Extracted records:
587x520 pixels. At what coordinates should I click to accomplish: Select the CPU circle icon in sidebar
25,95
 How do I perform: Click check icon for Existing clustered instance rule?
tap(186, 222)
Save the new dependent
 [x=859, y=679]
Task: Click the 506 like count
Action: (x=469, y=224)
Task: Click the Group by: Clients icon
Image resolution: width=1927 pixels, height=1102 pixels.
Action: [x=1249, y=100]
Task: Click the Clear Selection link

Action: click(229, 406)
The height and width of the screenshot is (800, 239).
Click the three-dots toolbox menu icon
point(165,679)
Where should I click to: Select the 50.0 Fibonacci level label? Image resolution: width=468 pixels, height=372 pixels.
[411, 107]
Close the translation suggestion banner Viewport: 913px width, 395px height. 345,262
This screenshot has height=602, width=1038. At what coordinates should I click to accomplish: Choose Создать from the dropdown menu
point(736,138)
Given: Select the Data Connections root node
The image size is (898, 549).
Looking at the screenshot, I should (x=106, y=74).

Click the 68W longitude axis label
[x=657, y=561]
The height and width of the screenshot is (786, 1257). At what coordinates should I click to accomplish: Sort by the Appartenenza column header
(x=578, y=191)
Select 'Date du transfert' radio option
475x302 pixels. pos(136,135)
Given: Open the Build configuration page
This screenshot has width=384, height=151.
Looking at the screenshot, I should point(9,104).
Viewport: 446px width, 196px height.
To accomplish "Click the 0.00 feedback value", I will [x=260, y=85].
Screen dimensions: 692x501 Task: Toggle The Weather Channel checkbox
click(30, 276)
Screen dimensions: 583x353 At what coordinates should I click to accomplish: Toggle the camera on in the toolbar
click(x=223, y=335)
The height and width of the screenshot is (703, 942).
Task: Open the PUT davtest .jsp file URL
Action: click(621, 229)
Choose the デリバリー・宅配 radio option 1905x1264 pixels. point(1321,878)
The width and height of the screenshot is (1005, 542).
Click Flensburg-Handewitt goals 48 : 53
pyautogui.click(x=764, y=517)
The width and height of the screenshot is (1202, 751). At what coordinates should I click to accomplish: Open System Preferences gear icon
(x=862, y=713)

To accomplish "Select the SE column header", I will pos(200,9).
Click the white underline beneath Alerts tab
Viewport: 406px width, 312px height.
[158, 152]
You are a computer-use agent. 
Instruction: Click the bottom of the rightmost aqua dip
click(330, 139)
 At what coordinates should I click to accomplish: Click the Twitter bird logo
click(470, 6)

- TO DO
Read the entries and select each line where the word "Given" is found.

- SOLUTION TO THIS TASK
Given: Select the Data Connections root node
Given: Open the Build configuration page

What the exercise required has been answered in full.